Priebus said that reports that actor Alec Baldwin could get an MSNBC show during primetime validates his complaint that NBC News is not truly separate from the NBC Entertainment division…

“We don’t have time for the media’s games, and really it goes beyond the debates,” he said. “They want to make a family discussion look like division.”…

The formal RNC resolution said “these programming decisions are an attempt to show political favoritism and put a thumb on the scales for the next presidential election.” It also noted that Robert Greenblatt, chairman of NBC Entertainment, contributed the maximum amount to Hillary Clinton’s 2008 presidential campaign committee, contributed $25,000 to Obama’s 2012 Victory Fund and this year gave $10,000 to the Democratic National Committee.

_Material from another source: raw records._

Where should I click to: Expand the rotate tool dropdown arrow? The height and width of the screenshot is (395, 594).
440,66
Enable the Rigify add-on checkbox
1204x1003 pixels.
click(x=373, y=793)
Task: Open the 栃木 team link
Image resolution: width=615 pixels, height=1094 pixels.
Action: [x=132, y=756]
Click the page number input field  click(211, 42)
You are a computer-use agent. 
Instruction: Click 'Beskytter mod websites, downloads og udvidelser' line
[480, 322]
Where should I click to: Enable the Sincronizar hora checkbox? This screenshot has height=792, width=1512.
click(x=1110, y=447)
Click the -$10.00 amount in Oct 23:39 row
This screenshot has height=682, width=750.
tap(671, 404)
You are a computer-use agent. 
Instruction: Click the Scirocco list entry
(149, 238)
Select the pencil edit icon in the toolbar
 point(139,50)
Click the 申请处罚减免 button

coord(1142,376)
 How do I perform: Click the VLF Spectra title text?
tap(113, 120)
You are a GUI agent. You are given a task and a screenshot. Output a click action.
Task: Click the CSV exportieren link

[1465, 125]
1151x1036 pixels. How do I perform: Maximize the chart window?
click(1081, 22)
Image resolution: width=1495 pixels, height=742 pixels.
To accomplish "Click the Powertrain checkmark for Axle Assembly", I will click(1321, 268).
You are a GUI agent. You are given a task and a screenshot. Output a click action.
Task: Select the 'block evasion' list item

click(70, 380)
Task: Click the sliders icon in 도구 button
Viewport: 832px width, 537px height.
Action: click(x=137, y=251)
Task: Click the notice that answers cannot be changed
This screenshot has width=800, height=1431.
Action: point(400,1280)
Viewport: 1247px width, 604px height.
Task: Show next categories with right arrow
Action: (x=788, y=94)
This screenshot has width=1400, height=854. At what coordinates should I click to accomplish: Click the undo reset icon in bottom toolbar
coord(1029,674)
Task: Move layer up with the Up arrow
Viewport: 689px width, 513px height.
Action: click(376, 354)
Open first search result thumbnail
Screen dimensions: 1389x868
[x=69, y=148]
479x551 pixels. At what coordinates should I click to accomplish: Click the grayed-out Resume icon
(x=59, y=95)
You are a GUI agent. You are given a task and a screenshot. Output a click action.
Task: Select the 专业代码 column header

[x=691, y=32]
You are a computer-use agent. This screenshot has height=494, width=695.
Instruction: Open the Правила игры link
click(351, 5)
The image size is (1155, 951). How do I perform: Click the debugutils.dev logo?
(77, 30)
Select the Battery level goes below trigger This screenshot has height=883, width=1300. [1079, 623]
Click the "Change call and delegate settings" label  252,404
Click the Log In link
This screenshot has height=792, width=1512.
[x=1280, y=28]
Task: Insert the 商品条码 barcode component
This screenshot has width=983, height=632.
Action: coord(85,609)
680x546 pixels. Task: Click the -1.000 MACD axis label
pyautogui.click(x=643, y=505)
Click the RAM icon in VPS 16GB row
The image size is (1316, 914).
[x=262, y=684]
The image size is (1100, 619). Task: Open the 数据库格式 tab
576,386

Show of hands among our conservative readership: Who thinks that ABC and CBS, which are still good to go, are appreciably less biased against the right than the now-banned NBC and CNN are? Wasn’t it George Stephanopoulos, an ABC anchor and former Clinton apparatchik, who kicked off the “war on women” garbage last year by asking Romney that out-of-left-field question about contraception? Let’s say, purely to appease the RNC, CNN decides it’ll throw together a documentary about the GOP nominee too once he’s chosen. Will that suddenly make CNN copacetic again? Here’s a compromise: Let CNN run its dumb Hillary hagiography on the condition that Jake Tapper gets to moderate the GOP debate. That’ll get you a fair result more than running into ABC’s and CBS’s arms will.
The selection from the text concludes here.